My culinary experiment turned out incredibly well. The meatier fish stood up to the flavors of the wine, especially with a heavier sauce that incorporated spice. Mahan, suggested this particular wine because it has a relatively low alcohol content, 13 percent, whereas other versions of this wine can be as high as 16 percent.
But the most enjoyable part of the wine was trying something new and different. And for $10.99, it is a wine to start exploring.
” Jessica Slosberg, Daily Staff Writer
Sauvignon blanc and pinot grigio is SO yesterday. People in the know drink “gruvy” ” otherwise known as gruner veltliner, a varietal from Austria.

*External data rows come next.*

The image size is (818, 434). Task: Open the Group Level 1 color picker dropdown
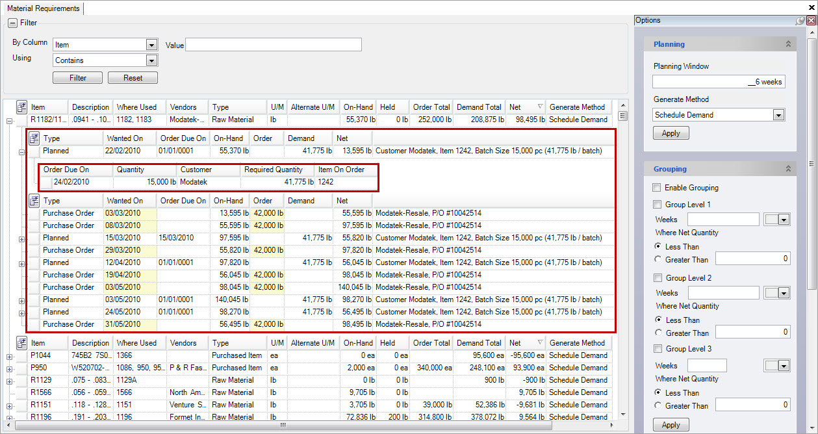coord(783,220)
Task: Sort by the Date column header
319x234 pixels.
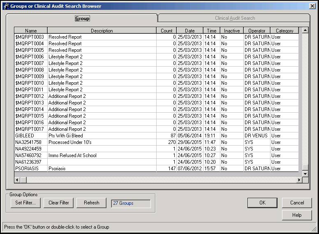Action: (190, 31)
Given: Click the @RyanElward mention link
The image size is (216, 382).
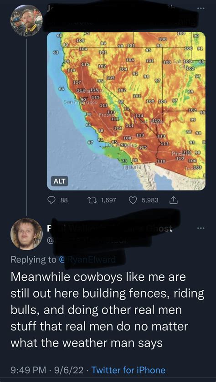Looking at the screenshot, I should [x=87, y=260].
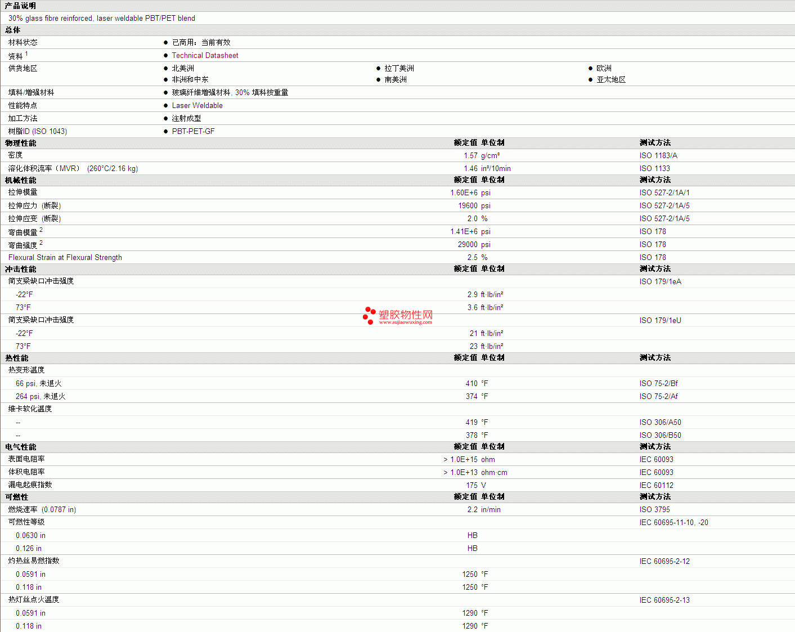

“The Austrian marketers came up with that (term),” said David Courtney, owner of Beaver Liquors in Avon, because it’s easier for people to pronounce.
Gruner Veltliner is becoming “super hot” for a few reasons, Courtney said.
“It’s streamlined and crisp. It’s a good wine with or without food. The best thing is if you spend $12 on a gruner veltliner, it’s like spending $20 on a pinot grigio or sauvignon blanc,” Courtney said.
When I opened the wine the first thing I noticed was a green apple aroma. In the mouth the wine has a nice minerality about it, with peppery notes on the finish.
I personally paired a glass with a good book and some time on the couch, but Mickey Werner, of Alpine Wine and Spirits in West Vail, said this wine is very flexible.
“It’s like pinot gri(gio) on steriods. It’s real, bright, crisp, it works great with spicy foods, it’s good with chicken and fish dishes or even with fondue.”
” Caramie Schnell, High Life editor
Sometimes the hardest things to find are the basics: a plain white T-shirt, jeans, a turkey sandwich (without any gourmet toppings) and a good, brown ale. Today beers are getting more and more diverse; everyone can find a beer that appeals to his or her taste buds. But with all the infused beers, hybrid styles and the new crop of organic beers, finding a good brown ale can be a challenge. Luckily, Deschutes Brewery might have the answer with its seasonal brew, “BuzzSaw Brown.”
The beer, which was originally introduced in early spring, is now being released in late winter. The beer has a chestnut color and a medium body. The company says the beer has, “A slightly, biscuity flavor” and the hops are mellow.
“The unique combination of European and American malts make it a very food-friendly beer that pairs well with a wide variety of flavors,” said Deschutes Brewery Brewmaster Larry Sidor.
I paired the beer with salmon and polenta. It complemented the flavors of the fish, which was done with lemon and peppercorns. It was quite tasty. The brewery recommends pairing it with winter squash and pumpkins flavors. Think soups and pies using in-season fruits and vegetables, which will help bring out the flavors of the beer.
The brewery, located in Bend, Ore., dedicated the beer to the town’s history. There is a long history of sawmills in the small town, which is on the banks of the Deschutes River in the northwest. The beer is meant to satisfy after a long day at work in the mill, or in the Vail Valley’s case, a long, hard day on the slopes.